2009 Portland GSA Annual Meeting (18-21 October 2009)

Paper No. 6
Presentation Time: 9:20 AM

FRANCISCAN SHEAR ZONES BETWEEN COAST RANGE OPHIOLITE AND GREAT VALLEY GROUP ROCKS: EVIDENCE OF MéLANGE DIAPIRISM?


HITZ, Brian, Earth and Environmental Sciences, California State University, Fresno, Fresno, CA 93740 and WAKABAYASHI, John, Department of Earth and Environmental Sciences, California State University, Fresno, CA 93740, hitzbd25@csufresno.edu

Shear zones with Franciscan Complex blocks that cut Coast Range Ophiolite (CRO) and Great Valley Group (GVG) rocks may provide insight into mélange genesis and deformation of the overriding plate during subduction. We examined examples of such shear zones in Hayward Hills of the San Francisco Bay area, California, where they crop out east of the late Cenozoic Hayward fault. These shear zones strike predominantly NW, sub-parallel to the well bedded rocks of the GVG. These mélange zones consist of a sheared shale and serpentinite matrix with a diverse block population which includes; CRO gabbro, GVG sandstone, serpentinite, actinolite schist, blueschist, amphibolite, and garnet amphibolite.
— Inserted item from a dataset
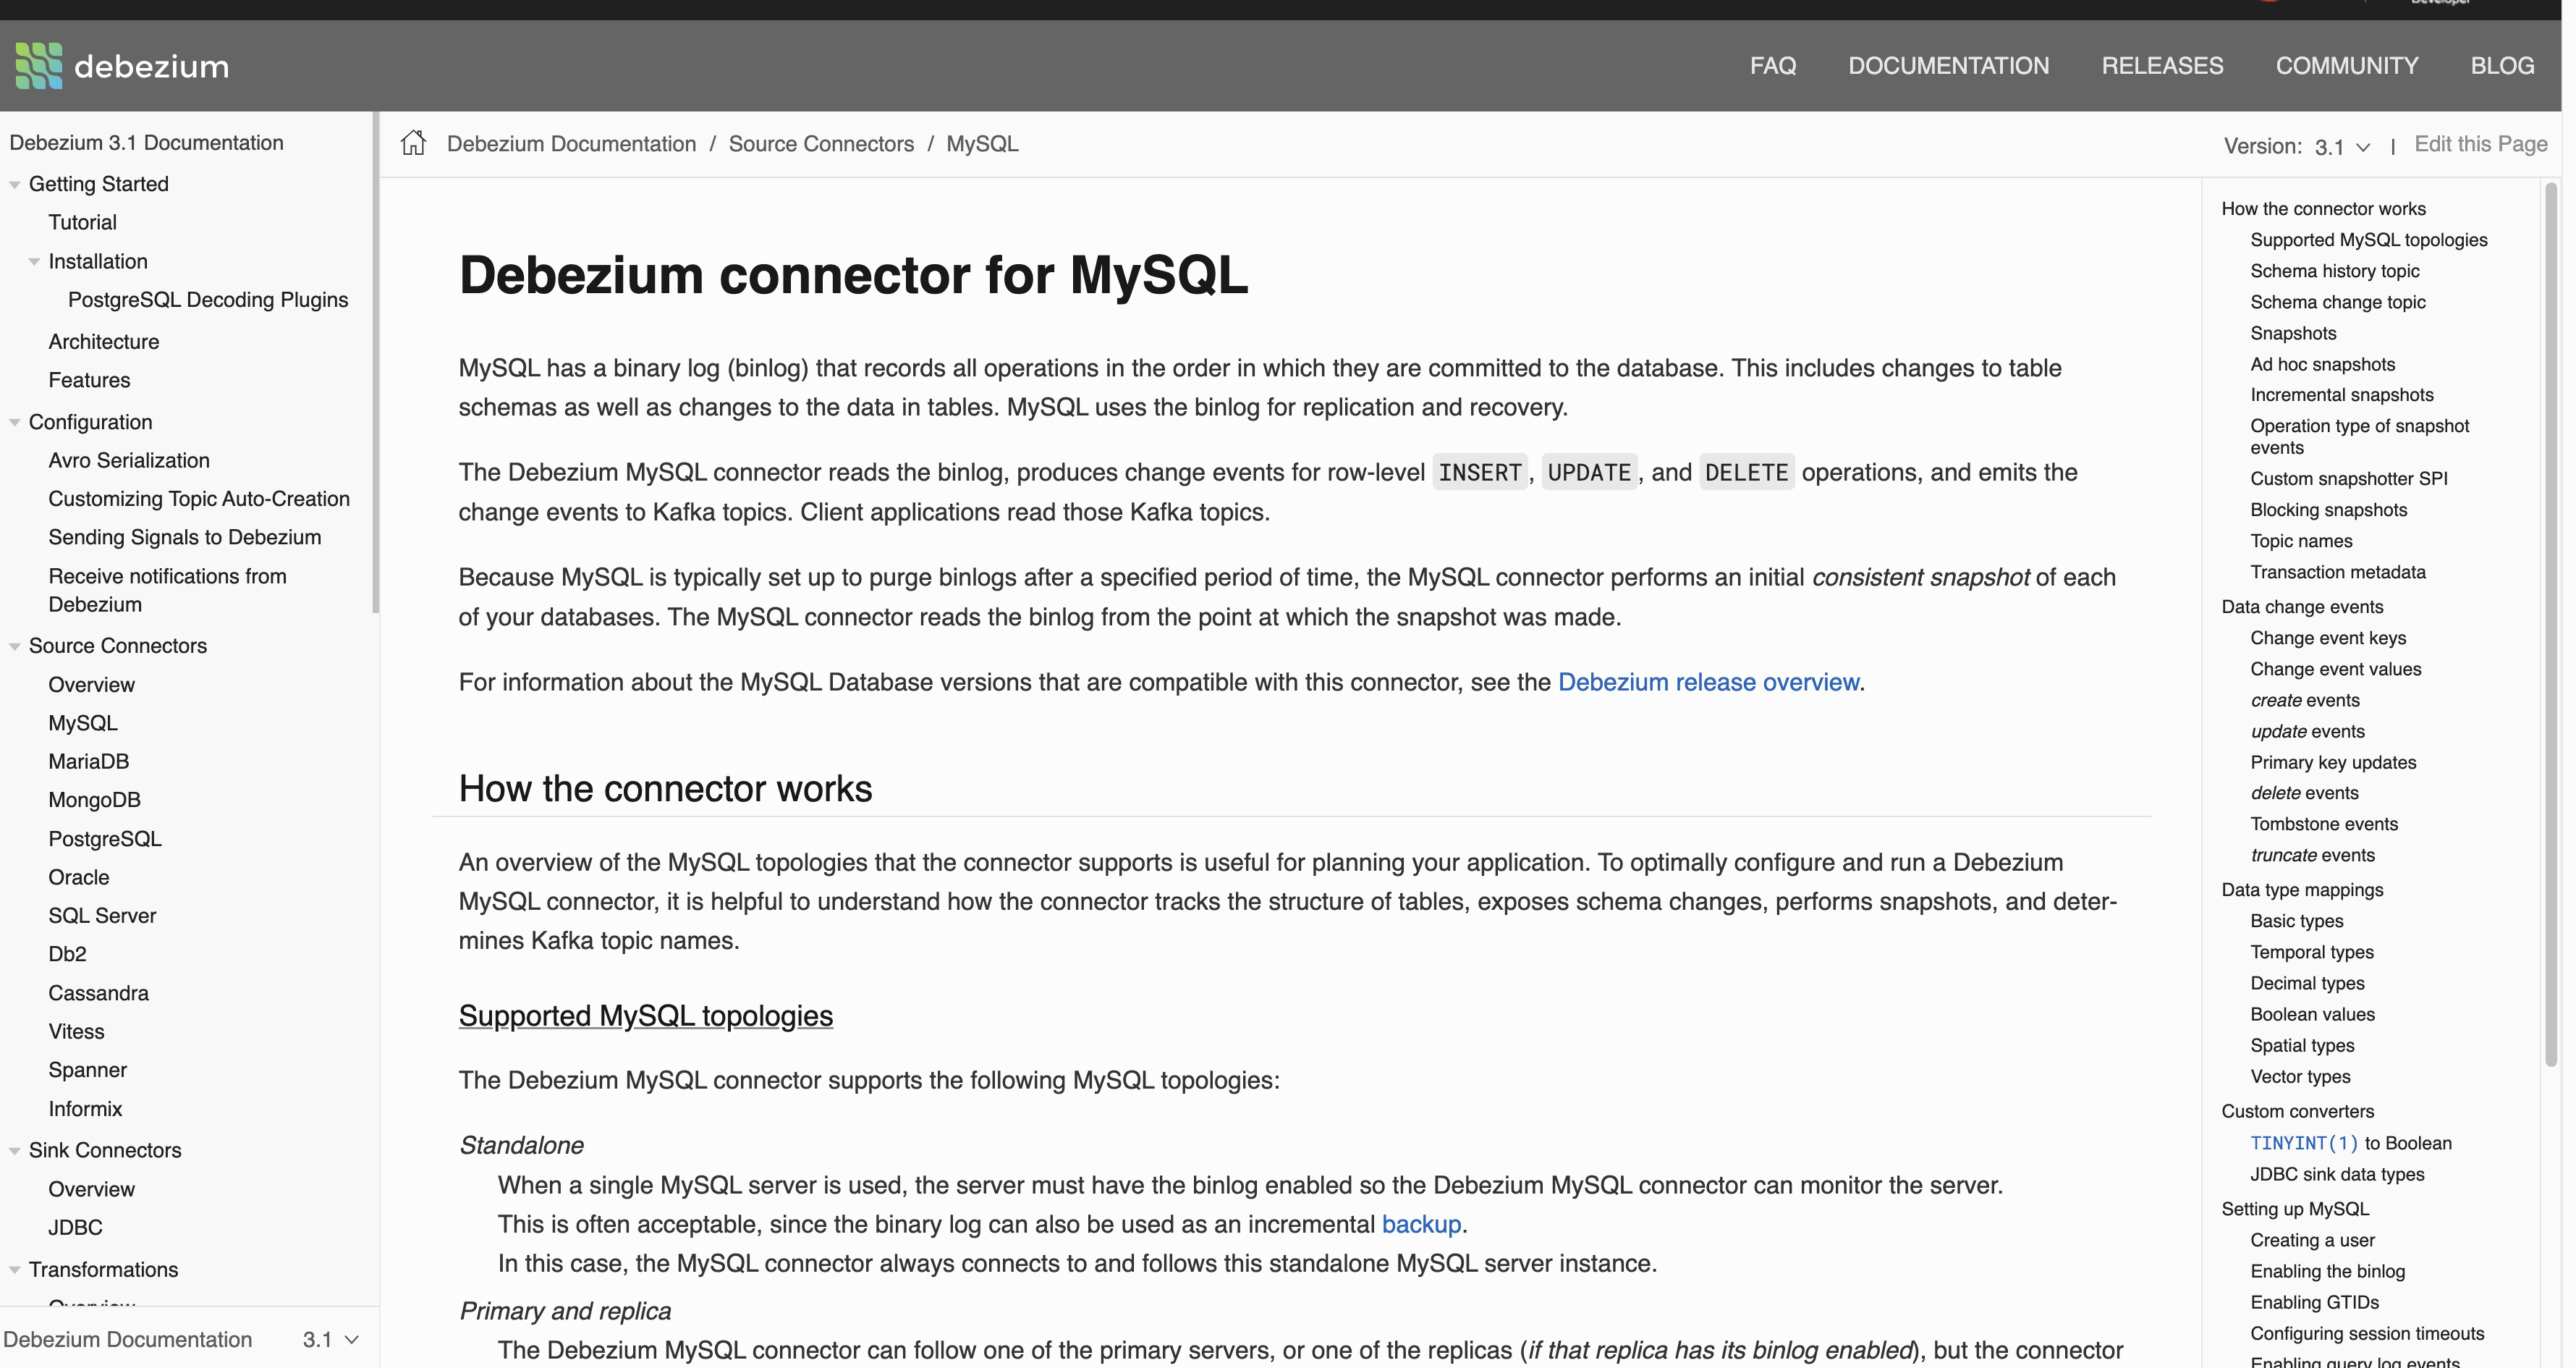This screenshot has height=1368, width=2576.
Task: Collapse the Installation tree node
Action: coord(34,262)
Some of the serpentinite within the mélange contains antigorite, tremolite, and talc, indicating a higher grade of metamorphism than found in the lizardite-dominated serpentinites of the CRO. The presence of coherent GVG rocks of identical lithology structurally above and below the mélanges suggests a minimal amount of displacement between each sheet of GVG. However, the presence of high-grade Franciscan rocks in the mélange suggests a minimum of 20 km of differential exhumation was necessary to place the blocks at the same crustal level as the GVG and CRO which have undergone negligible burial metamorphism. We offer two alternative hypotheses to explain this complex geology: (1) One is emplacement by mélange diapirism. This may include earlier exhumation of high P metamorphic rocks to shallow depths by diapirism itself or other mechanisms, then diapirism to emplace the mélange between GVG sheets. (2) Another alternative is a sedimentary (olistostromal) origin for these mélange zones. This model includes exhumation of high P Franciscan rocks by multiple viable mechanisms, followed by erosion and deposition of Franciscan clastic material as a layer within the GVG. Subsequent crustal shortening and thrust faulting may repeat the mélange layer between the same GVG units and impart shearing to the matrix. In both alternatives the amount of displacement between coherent sheets of GVG is minimal. Whether the origin of these mélange zones is diapiric, olistostromal, or a combination will be determined by further field evidence such as shear sense indicators along the margins of the mélanges.